Переводя стихи Верлена, я ощутил его глубинное родство с поэзией Пастернака, недаром тот так охотно переводил Верлена и написал потрясающее эссе о нем. Однажды я обнаружил, что название пастернаковской книги «Сестра моя жизнь» совпадает со строкой из одного верленовского стихотворения: «Пусть жизнь горька, она твоя сестра», что в свою очередь заимствовано у Блаженного Августина. Переводы стихов Верлена, выполненные Пастернаком, подчас формально неточные, однако весьма соответствуют сути и духу Верлена, такие она верленовские. Перевод, названный «Хандра», и переводом не назовешь. Просто стихи Пастернака, но в этом «непереводе» всё верленовское. Если бы Верлен писал по-русски, он именно так бы и написал. Переводя
Верлена, я сам нечаянно ловил себя на пастернаковских интонациях и словаре. Например:
Он сквозь людской водоворот
Пройдет бестрепетно. Не так ли
Завзятый театрал идет,
На скверном отсидев спектакле?
Странно, ведь в моих собственных стихах нет сходства с поэзией Пастернака.
Как наиболее глубокое вживание в оригинал, была моя попытка перевести верленовскую «Осеннюю песнь». Двенадцать вариантов – и никакого результата. Развязка случилась во сне:
приснилась первая строка этого стихотворения и возник звук стиха, а за ним и другие строки:
Осень в надрывах
Скрипок тоскливых
Плачет навзрыд.
Нечаянно я поменял местами мужские и женские рифмы и вдруг понял, что прав. Ведь по-французски мужская рифма в этом стихотворении протяжнее. Пришло на ум: ведь так не переводят, так пишут свое.
Подобное случилось с единственным моим переводом из Гёте. Я никогда до этого не переводил немецкую поэзию. Плохо знал язык, к тому же мое военное прошлое и бытность в плену давали себя знать. Звук языка отторгало ухо. Но однажды зимой в Переделкине мы со стариком-драматургом Алексеем Михайловичем Файко и молодым Фазилем Искандером собрались вечером за столом, осушили бутылку коньяку, и Алексей Михайлович – полиглот и великий знаток поэзии – прочитал наизусть по-немецки восьмистрочное стихотворение Гёте. Я что-то уловил, стал уточнять непонятное и попросил продиктовать мне это стихотворение по-немецки. Файко прочел мою запись, исправил несколько орфографических ошибок и вернул мне листок. Пока мои друзья вели беседу и допивали очередную бутылку, я, будучи чуть-чуть под хмельком, быстро перевел стихотворение и удивился: стихи по-русски, отнюдь не по моей воле, оказались похожими на русские стихи Тютчева. Та же тональность:
Когда в бескрайности природы,
Где повторяясь все течет,
Растут бесчисленные своды,
И каждый свод врастает в свод,
Тогда звезда и червь убогий
Равны пред мощью бытия,
И мнится нам покоем в Боге
Вся мировая толчея.
Возникла мысль, что Тютчев по своему складу и вкусам близок германской литературе и особенно Гёте. Услышав мой перевод,
Файко со свойственной ему иронией сказал:
– Ах, ты, оказывается, так переводишь? А я думал – та-а-ак.
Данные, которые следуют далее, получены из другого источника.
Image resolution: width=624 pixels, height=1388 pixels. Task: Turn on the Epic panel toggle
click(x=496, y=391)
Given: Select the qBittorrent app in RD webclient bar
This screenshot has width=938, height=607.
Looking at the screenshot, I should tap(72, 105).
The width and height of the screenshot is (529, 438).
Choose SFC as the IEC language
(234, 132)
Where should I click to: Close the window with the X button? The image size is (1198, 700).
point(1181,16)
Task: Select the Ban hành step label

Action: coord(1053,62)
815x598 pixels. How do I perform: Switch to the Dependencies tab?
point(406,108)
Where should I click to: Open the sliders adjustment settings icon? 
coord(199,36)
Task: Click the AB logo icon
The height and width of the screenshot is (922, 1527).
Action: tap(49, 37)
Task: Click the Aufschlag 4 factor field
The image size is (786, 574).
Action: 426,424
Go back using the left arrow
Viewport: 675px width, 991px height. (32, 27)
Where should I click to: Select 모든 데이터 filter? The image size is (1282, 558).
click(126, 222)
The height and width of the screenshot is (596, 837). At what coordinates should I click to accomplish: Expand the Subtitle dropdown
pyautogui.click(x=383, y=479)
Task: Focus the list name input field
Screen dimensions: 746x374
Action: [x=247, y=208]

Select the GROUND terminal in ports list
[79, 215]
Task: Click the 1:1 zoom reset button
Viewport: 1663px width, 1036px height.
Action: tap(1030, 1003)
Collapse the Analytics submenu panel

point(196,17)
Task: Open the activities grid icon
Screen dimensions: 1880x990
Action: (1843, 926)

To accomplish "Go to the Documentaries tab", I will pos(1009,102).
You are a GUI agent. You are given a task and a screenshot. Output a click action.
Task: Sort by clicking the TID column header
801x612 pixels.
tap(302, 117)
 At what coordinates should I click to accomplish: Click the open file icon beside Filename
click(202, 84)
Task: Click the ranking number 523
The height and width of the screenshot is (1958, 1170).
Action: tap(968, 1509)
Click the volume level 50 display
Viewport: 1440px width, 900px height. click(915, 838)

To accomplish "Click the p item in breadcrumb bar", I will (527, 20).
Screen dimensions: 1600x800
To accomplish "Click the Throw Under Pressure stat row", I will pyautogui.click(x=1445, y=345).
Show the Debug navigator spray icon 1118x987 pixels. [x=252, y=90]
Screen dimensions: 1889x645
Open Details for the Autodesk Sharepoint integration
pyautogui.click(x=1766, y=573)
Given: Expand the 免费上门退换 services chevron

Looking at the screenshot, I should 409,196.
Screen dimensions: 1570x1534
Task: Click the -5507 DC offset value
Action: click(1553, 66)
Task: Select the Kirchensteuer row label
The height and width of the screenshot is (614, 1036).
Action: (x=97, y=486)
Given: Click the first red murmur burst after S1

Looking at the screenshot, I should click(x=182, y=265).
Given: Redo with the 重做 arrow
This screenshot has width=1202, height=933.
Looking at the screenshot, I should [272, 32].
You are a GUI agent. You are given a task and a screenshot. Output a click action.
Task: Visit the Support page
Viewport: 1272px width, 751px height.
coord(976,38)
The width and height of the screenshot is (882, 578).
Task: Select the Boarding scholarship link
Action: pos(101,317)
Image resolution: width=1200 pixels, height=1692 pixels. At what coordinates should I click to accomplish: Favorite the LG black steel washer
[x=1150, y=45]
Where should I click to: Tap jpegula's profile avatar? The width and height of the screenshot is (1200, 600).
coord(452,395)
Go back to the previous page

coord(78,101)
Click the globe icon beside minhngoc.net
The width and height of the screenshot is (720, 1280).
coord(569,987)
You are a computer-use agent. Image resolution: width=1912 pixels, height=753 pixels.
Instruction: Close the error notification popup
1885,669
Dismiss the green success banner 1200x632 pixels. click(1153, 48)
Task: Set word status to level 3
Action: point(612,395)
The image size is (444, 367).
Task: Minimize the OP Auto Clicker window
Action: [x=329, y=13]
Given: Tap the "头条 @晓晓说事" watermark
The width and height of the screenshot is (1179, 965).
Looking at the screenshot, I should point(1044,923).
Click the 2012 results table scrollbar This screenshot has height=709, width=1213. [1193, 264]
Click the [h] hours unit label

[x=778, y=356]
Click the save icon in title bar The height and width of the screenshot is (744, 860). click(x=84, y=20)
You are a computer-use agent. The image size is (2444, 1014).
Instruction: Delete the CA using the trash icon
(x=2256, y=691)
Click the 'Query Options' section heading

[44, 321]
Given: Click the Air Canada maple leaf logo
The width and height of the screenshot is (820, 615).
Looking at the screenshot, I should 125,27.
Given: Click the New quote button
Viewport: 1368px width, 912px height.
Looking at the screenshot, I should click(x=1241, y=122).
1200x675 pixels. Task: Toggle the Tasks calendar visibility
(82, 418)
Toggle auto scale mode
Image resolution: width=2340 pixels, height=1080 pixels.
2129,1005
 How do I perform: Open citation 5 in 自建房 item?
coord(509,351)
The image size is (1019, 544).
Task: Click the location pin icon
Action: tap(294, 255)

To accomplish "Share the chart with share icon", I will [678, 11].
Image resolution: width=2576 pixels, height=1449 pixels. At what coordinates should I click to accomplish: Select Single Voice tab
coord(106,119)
Спустя какое-то время с этим переводом познакомился крупный специалист по немецкой литературе, старый друг Пастернака, Николай Николаевич Вильям-Вильмонт. Он взвизгнул:
– Что Вы сделали! – Я испуганно спросил:
– Что? – и услышал в ответ:
– Вы перевели непереводимое! Я буду скоро составлять многотомник Гёте. Надо, чтобы Вы попробовали что-то перевести.
Я попробовал, ничего путного не получилось. Так и пошел в десятитомнике Гёте единственный мой перевод «непереводимого». Чего только не сделаешь во хмелю!
А это маленькое стихотворение Гёте раскрыло мне возможности поэтической глубины и приблизило ко многому в самой русской поэзии, так же, как «Трагические поэмы», написанные кальвинистом, открыли дорогу к Вере. Так я и сказал французскому послу при Агриппой д’Обинье вручении мне премии: «Il m’a ouvri la route à la foi».[1]
Все, что уже было сказано, говорит о необходимости проникновения в существо переводимого поэта. Еще до процесса перевода должно знать о поэте и его времени, о его стране и событиях жизни больше, чем содержится в историко-литературных работах. Поэт и крупный литературовед Илья Николаевич Голенищев-Кутузов говорил, что переводчик, занимаясь конкретным автором и его временем, знает несколько уже, чем историк литературы, но несравненно глубже. К тому же переводчик поэзии в высшем проявлении своего таланта переводит не только текст, но и то, что за этим текстом скрывается, то есть страну, время, атмосферу, коллизии, героев. И все это надо видеть и осязать. Но самое главное, необходимо во что бы то ни стало передать состояние автора и героев. Плакать, если они плачут, смеяться, если смешно. Произведение и его перевод должны вызывать сопереживание, душевный отклик: слезу, гнев, радость и духовное очищение, что называл Аристотель катарсисом. Перевод должен воздействовать на сознание с той же силой, как подлинник. Это и есть конгениальность. Тогда он – перевод, а не пересказ, переложение, что способен сделать ремесленник. В записках о Пастернаке я рассказал, как тот читал публично свой перевод гётевского «Фауста» и как при чтении сцены с Маргаритой в тюрьме, преодолевая рыдания, выдавил: «…не могу читать… так ее жалко». Не обладая ни отзывчивостью, ни состраданием, нельзя ни писать, ни переводить.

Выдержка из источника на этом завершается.